STATEMENT BY HIS EXCELLENCY CHIEF OLUSEGUN OBASANJO, PRESIDENT OF THE FEDERAL OF NIGERIA,

Chairman, African Union

 

Tunis, 16th November 2005

It is indeed an honour for me to address the Tunis Phase of the World Summit on the Information Society (WSIS). May I use this opportunity to express my profound appreciation and gratitude to my dear brother, His Excellency Zine El Abidine Ben Ali, President of the Republic of Tunisia for the wonderful hospitality accorded me and my delegation since our arrival in Tunis. I also wish to commend the United Nations Secretary General, Mr. Kofi Annan, International Telecommunication Union Secretary-General, Mr. Yoshio Utsumi and all their staff for the excellent preparations made for this Summit. In the same vein, let me also congratulate the President and other officials elected to guide the work of our Summit.

At the Geneva Phase of the Summit, we set for ourselves in the Declaration and Plan of Action, a common desire, commitment and goals to create and achieve an all inclusive, people- and development- oriented Information Society, where peoples can achieve their full potential to promote development. We agreed to work towards a win-win situation, where Information and Communication Technologies will become available to all peoples, in order to assist them achieve socioeconomic development.

Achieving this objective would require the dismantling of obstacles militating against the empowerment of poor communities and nations; check prohibitive prices of technology and products; expand access to training and ensure that opportunities are available to all.
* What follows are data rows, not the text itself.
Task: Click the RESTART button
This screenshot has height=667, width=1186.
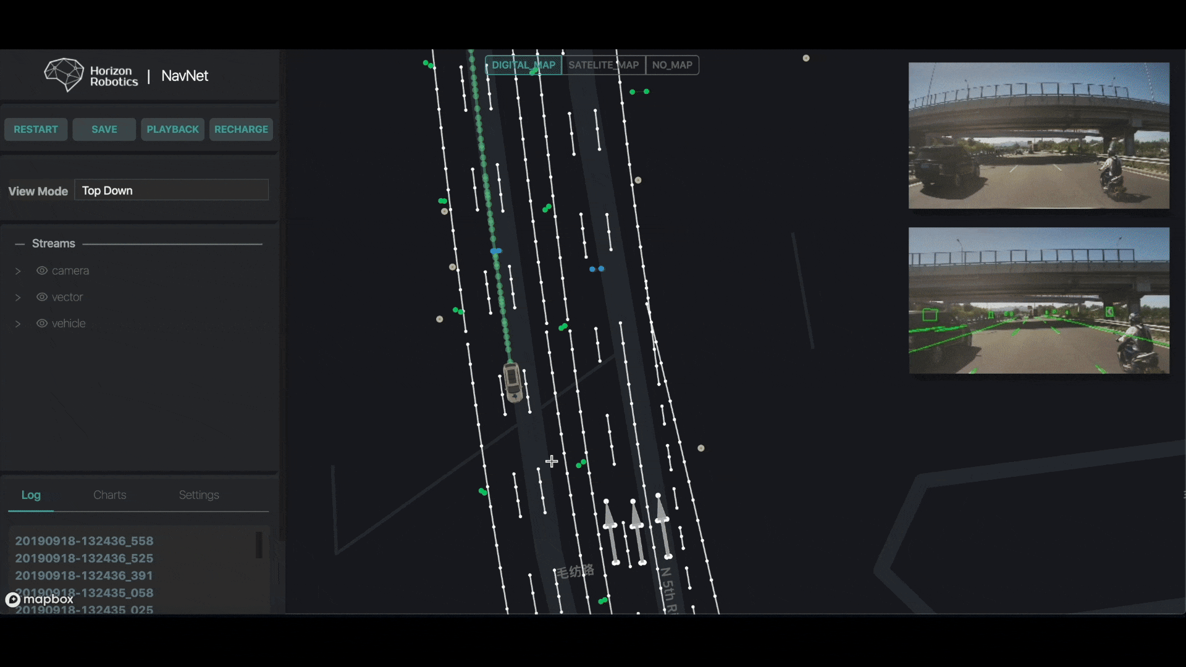Action: click(36, 129)
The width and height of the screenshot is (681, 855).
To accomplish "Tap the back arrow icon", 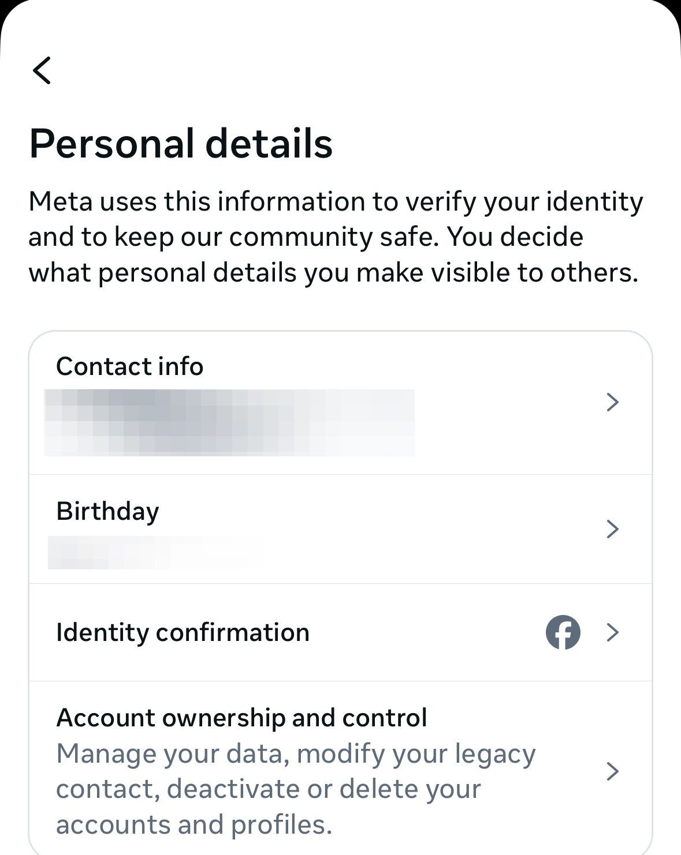I will coord(42,70).
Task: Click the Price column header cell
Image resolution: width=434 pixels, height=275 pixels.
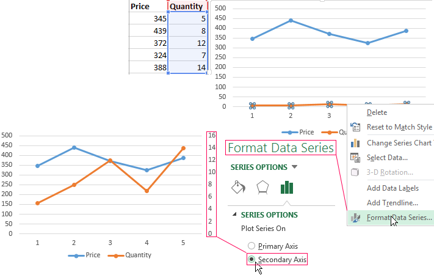Action: (x=148, y=7)
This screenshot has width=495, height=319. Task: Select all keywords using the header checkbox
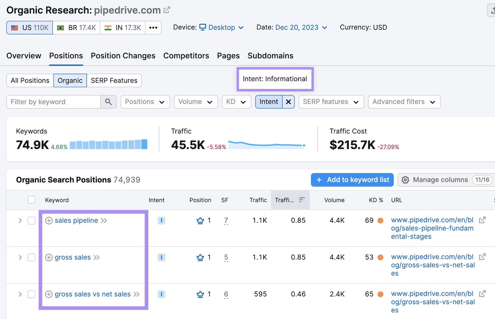(x=31, y=200)
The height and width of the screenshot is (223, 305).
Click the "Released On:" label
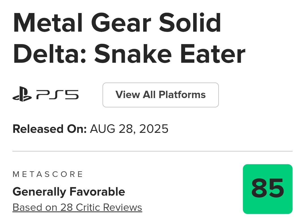click(49, 129)
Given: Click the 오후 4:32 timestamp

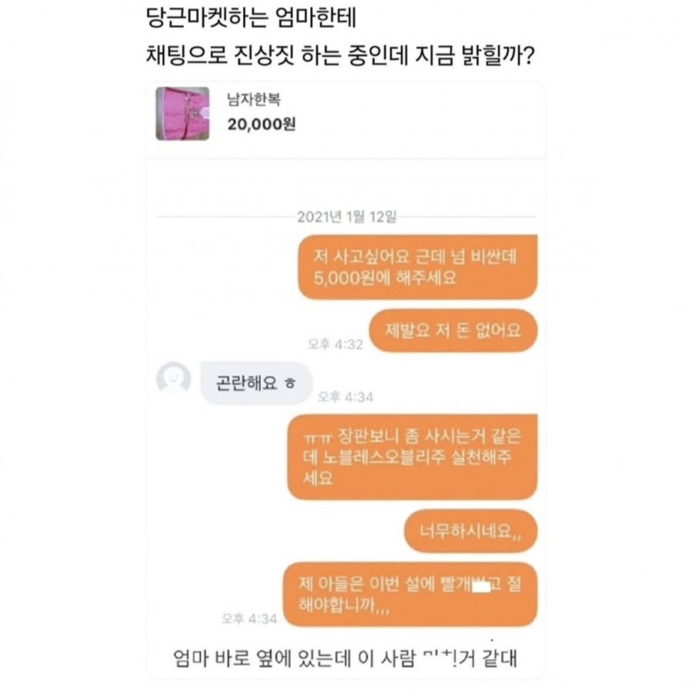Looking at the screenshot, I should tap(335, 344).
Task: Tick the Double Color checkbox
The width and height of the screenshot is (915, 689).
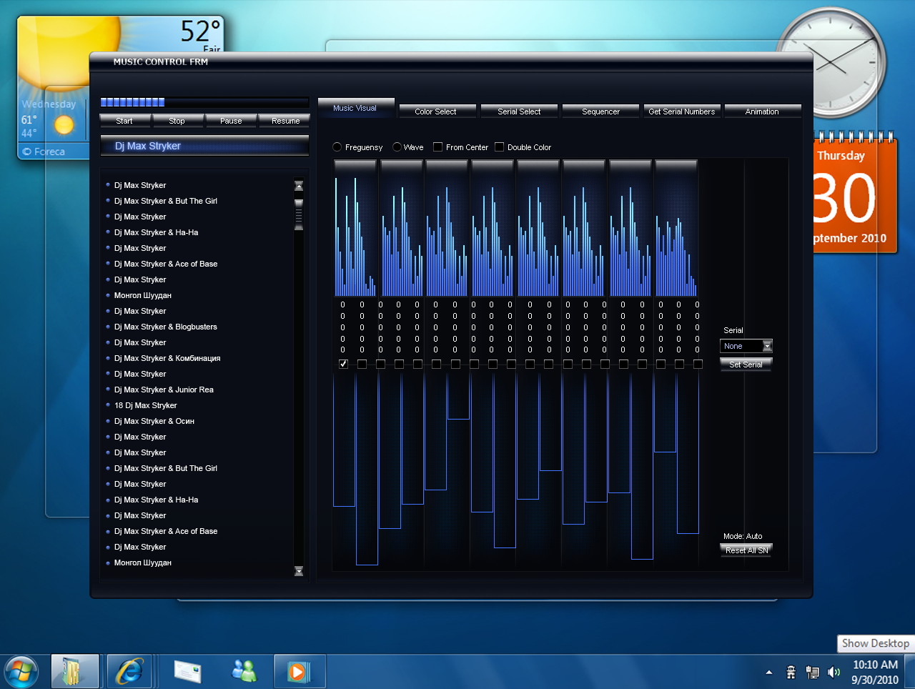Action: (x=500, y=147)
Our coming together today demonstrates our commitment towards surmounting the daunting challenges of the digital divide. It is our hope that the outcome of this Summit will be fully implemented in order to address the challenges of accessibility to ICT and truly turn the digital divide into digital opportunities and ensure productive and purposeful digital linkages.

We, in Africa, will take advantage of these opportunities to transform our communities. At the international, regional and national levels, we must, however, establish follow-up mechanisms for continuous assessment, monitoring and evaluation of progress to ensure comprehensive implementation, by all parties, of obligations arising from our decisions.

On the part of Nigeria, I wish to assure you all that these decisions will be incorporated into our national development plans.

Africa remains fully committed to The Global Digital Solidarity Fund, which is a voluntary commitment of stakeholders that is complementary and not in competition with existing funding mechanisms. We are convinced that the Fund will, among other benefits, make significant contributions to addressing the exclusion of rural and local communities in the digital revolution. The Fund will soon begin to finance the implementation of projects in Africa, Latin America and Caribbean countries in accordance with its guidelines. I note with pleasure that the High-Level segment of the 60th Session of the United Nations General Assembly welcomed the Digital Solidarity Fund.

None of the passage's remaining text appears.